[AIM A] According to the LUDVIG repository description, what does LUDVIG use to refine 3D features such as coarse segmentation masks?
[AIM B] Carry on the LUDVIG repository page from its last sentence.

[EXTRACT PROVIDED]
■ ■ ■ ■ ■

Skip to content

naver/ludvig

Repository files navigation

LUDVIG: Learning-free Uplifting of 2D Visual features to Gaussian Splatting scenes

This repository contains code for LUDVIG: Learning-free Uplifting of 2D Visual features to Gaussian Splatting scenes. LUDVIG uses a learning-free approach to uplift visual features from models such as DINOv2, SAM and CLIP into 3D Gaussian Splatting scenes. It refines 3D features, such as coarse segmentation masks, based on a graph diffusion process that incorporates the 3D geomtry of the scene and DINOv2 feature similarities. We evaluate on foreground/background and open-vocabulary object segmentation tasks.

LUDVIG Main Figure

Illustration of the inverse and forward rendering between 2D visual features (produced by DINOv2) and a 3D Gaussian Splatting scene. In the inverse rendering (or uplifting) phase, features are created for each 3D Gaussian by aggregating coarse 2D features over all viewing directions. For forward rendering, the 3D features are projected on any given viewing direction as in regular Gaussian Splatting.

■ ■ ■ ■ ■

[DATASET SECTION]
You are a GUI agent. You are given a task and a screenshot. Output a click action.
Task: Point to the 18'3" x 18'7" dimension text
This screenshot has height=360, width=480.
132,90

■ ■ ■ ■ ■

[WRITTEN REPLY A] A graph diffusion process that incorporates the 3D geometry of the scene and DINOv2 feature similarities.

[WRITTEN REPLY B]
Table of Contents

  1. Setup
  2. Project Structure
  3. Demo
  4. Reproducing results
  5. Citing LUDVIG
  6. License

Setup

Clone the repo and cd into it

git clone [email protected]:naver/ludvig.git
cd ludvig

Run the following script to set the paths to your cuda dependencies, e.g. cuda_path=/usr/local/cuda-11.8:

bash script/set_cuda.sh ${cuda_path}

Modify the pytorch-cuda version in environment.yml to match your CUDA version, and create the ludvig environment:

mamba env create -f environment.yml

Our code has been tested on Ubuntu 22, CUDA 11.8 with GPU A6000 ADA (48GB of memory).

Project Structure

The project in ludvig/ is as follows:

  • ludvig_*.py: Main scripts for uplifting, graph diffusion and evaluation.
  • scripts/: Bash scripts calling ludvig_*.py
  • configs/: Configuration files for different models and evaluation tasks.
  • diffusion/: Classes for graph diffusion.
  • evaluation/: Classes for evaluation, including segmentation on NVOS and SPIn-NeRF with SAM and DINOv2.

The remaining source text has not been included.